An activated engram has its own electrical equivalent. A frequency-selective gamma or beta generator reflecting work of pacemaker neurons of a local neural network may serve as such an equivalent.

Joint activity of the gamma and beta generators that occurs periodically points to a wave-like character of this process. Interaction between local neural networks of the temporal, prefrontal, and visual cortex begins from the onset of joint activity. It is achieved through time-syn-chronization of oscillatory activity of the frequency-selective generators operating at different frequencies. The joint activity of gamma and beta generators is modulated by low-frequency wave activity (Danilova, 2005; Danilova & Bykova, 200ЗЬ). Other researchers (Sauseng, Hoppe, Klimesch, Gerloff, & Hummel, 2007; Sauseng, Klimesch, Gruber, & Bir-baumer, 2008) have reached the same conclusions regarding the integration of different-frequency oscillations. However, their conclusion is based on calculations of phase-synchronization between theta- and gamma-oscillations recorded for selected pairs of electrodes.
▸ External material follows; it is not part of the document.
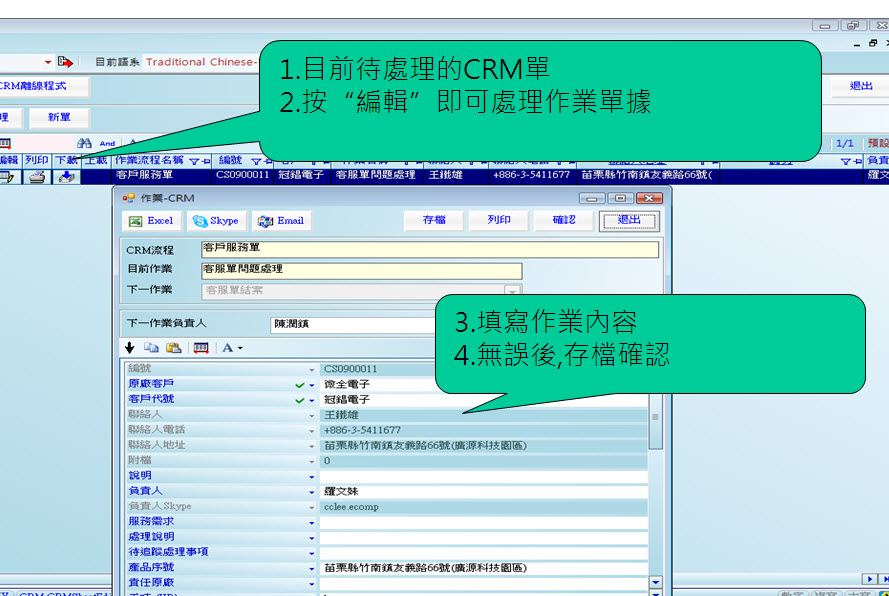Export the record with the Excel button
This screenshot has height=596, width=889.
[150, 221]
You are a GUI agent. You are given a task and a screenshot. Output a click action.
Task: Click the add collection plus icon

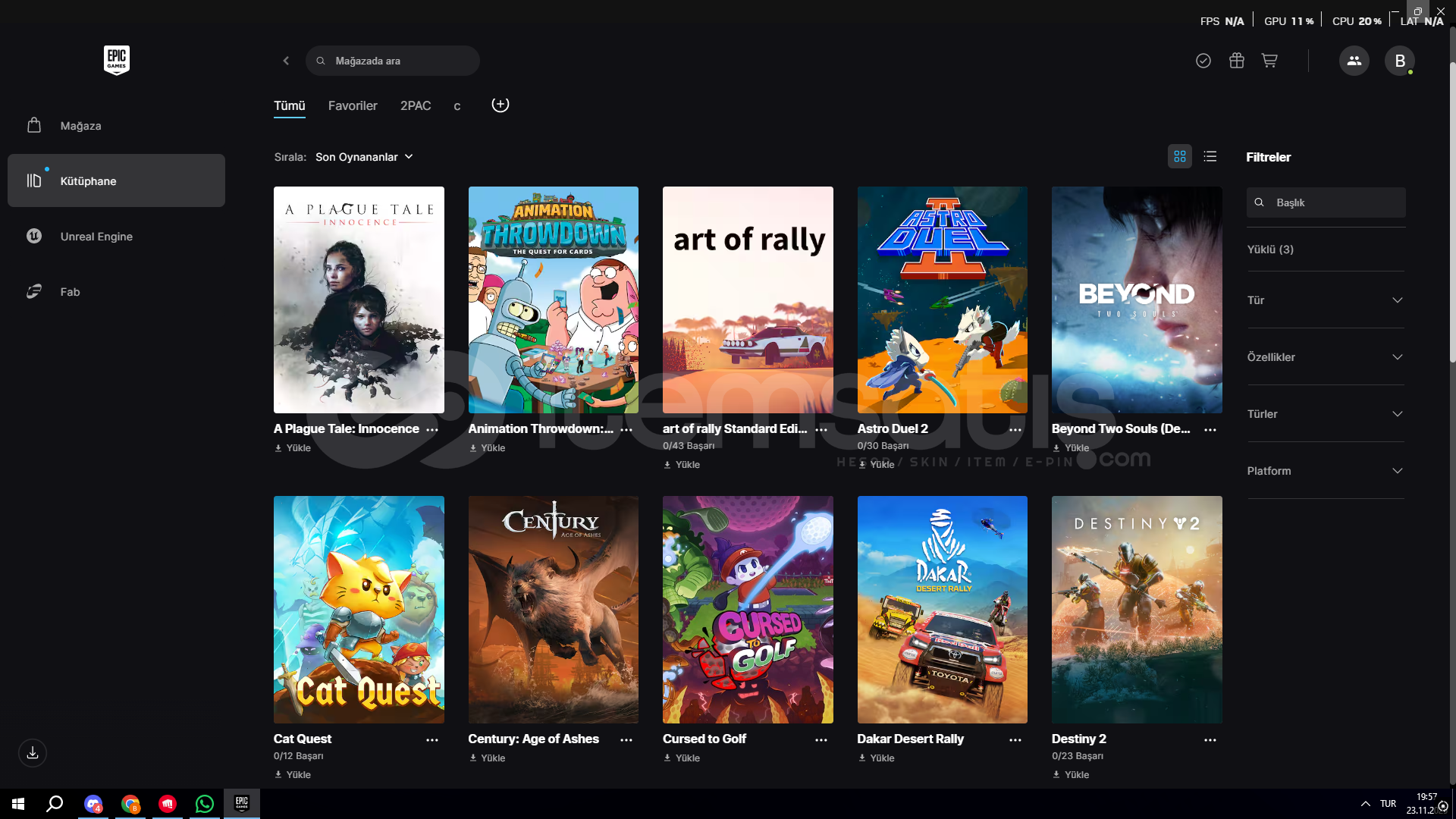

In our investigation we are concerned with analyzing synchronous oscillatory activity of frequency-selective generators, which localization in brain is determined by multi-channel EEG recordings. Moreover, the aforementioned generators reflect activity of pacemaker neurons incorporated into local neural networks.

For this reason it is possible to talk about two mechanisms facilitating the system integration of local neural networks. One mechanism is joint activity of frequency-selective gamma and beta generators operating at different frequencies that temporarily synchronize their wave activity. The other integration mechanism we have shown above presumes arrangement of local networks into a system by generating oscillations at a common frequency phase-synchronized with a stimulus. This type of mechanism was demonstrated during sensory response and anticipation reaction in the auditory stimulation experiments under active attention, when activity loci in the frontal and modality-specific cortex generated oscillations at a single frequency (Danilova & Bykova, 2003a; 200ЗЬ). Controlling local networks by altering frequency and phase characteristics of oscillatory brain activity appears to be an efficient brain mechanism.


A new experimental approach based on the pacemaker hypothesis of high-frequency EEG rhythms origin was proposed for studying structure and dynamics of cognitive processes. This approach has been used to develop a method for microstructure analysis of oscillatory brain activity including narrow-band frequency filtering of event-related potentials (ERP), calculation of equivalent current dipoles based on multichannel EEG data, and their superimposition onto structural Magnetic Resonance Imaging scans of an individual brain.

The described method identified frequency-selective gamma and beta generators mapping activity of pacemaker neurons in local networks as a new electroencephalographic index of local neural network activity. A frequency-selective generator is able to adjust selectively its frequency. Its activity can be measured by a total of localized equivalent dipoles and characterized by temporal and spatial discreteness (Danilova, 2005; Danilova et al., 2005; Danilova, 2006).

Mapping of local network activity according to localization data relative to frequency-selective gamma and beta generators supports the leading role of frontal areas in processes of working memory. Activity shift from the frontal to the associative cortex occurs within the delay interval. Retention of information within the delay interval is represented by joint activity of frequency-selective gamma and beta generators and provides for integration of frontal areas, associative, visual cortex and cerebellum. Joint activity of the gamma and beta generators has a wave-like character due to rhythmic low-frequency modulation.